## YOUR ASSIGNMENT
No line before the one containing "Click the red" is to be output; retype exactly that line and all lines that follow it to the end of the records.
┏━━
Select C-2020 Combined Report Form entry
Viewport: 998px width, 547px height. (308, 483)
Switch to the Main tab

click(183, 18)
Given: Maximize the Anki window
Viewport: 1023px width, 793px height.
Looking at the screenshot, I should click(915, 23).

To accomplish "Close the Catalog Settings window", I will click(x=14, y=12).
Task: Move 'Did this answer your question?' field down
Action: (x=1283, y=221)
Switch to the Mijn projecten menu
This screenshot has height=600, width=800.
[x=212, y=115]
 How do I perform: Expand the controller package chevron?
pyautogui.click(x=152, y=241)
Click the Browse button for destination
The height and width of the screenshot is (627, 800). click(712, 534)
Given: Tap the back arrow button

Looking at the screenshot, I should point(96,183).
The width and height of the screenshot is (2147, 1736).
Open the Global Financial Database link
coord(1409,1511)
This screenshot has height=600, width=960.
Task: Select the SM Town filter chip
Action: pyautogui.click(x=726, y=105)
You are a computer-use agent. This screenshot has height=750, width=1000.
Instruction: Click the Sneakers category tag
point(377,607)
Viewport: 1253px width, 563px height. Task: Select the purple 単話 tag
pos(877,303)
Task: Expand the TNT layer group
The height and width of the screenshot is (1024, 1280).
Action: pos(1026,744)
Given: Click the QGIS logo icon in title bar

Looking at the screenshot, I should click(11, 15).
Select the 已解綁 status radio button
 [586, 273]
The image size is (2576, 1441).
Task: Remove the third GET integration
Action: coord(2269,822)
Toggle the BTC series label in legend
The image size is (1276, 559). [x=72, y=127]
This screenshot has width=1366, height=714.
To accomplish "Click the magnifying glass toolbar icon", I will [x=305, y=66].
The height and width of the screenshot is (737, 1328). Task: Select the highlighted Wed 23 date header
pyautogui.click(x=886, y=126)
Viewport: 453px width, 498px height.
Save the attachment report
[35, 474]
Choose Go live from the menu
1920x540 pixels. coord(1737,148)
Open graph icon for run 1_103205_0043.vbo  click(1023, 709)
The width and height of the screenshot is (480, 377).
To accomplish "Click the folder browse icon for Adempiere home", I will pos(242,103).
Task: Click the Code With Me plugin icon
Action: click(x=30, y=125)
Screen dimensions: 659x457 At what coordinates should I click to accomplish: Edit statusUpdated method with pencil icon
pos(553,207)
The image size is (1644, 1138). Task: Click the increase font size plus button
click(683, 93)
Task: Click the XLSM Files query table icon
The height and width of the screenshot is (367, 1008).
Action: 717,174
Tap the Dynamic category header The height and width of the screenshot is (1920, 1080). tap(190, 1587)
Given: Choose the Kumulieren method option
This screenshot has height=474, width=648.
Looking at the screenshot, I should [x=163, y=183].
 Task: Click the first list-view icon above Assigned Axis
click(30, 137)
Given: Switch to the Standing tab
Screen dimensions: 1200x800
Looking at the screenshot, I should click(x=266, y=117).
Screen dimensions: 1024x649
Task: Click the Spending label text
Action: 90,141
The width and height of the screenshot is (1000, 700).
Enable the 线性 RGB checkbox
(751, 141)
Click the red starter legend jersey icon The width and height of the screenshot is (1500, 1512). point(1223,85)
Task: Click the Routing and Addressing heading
┗━━
## WRITTEN REPLY
Click the red starter legend jersey icon The width and height of the screenshot is (1500, 1512). point(1223,85)
Task: Click the Routing and Addressing heading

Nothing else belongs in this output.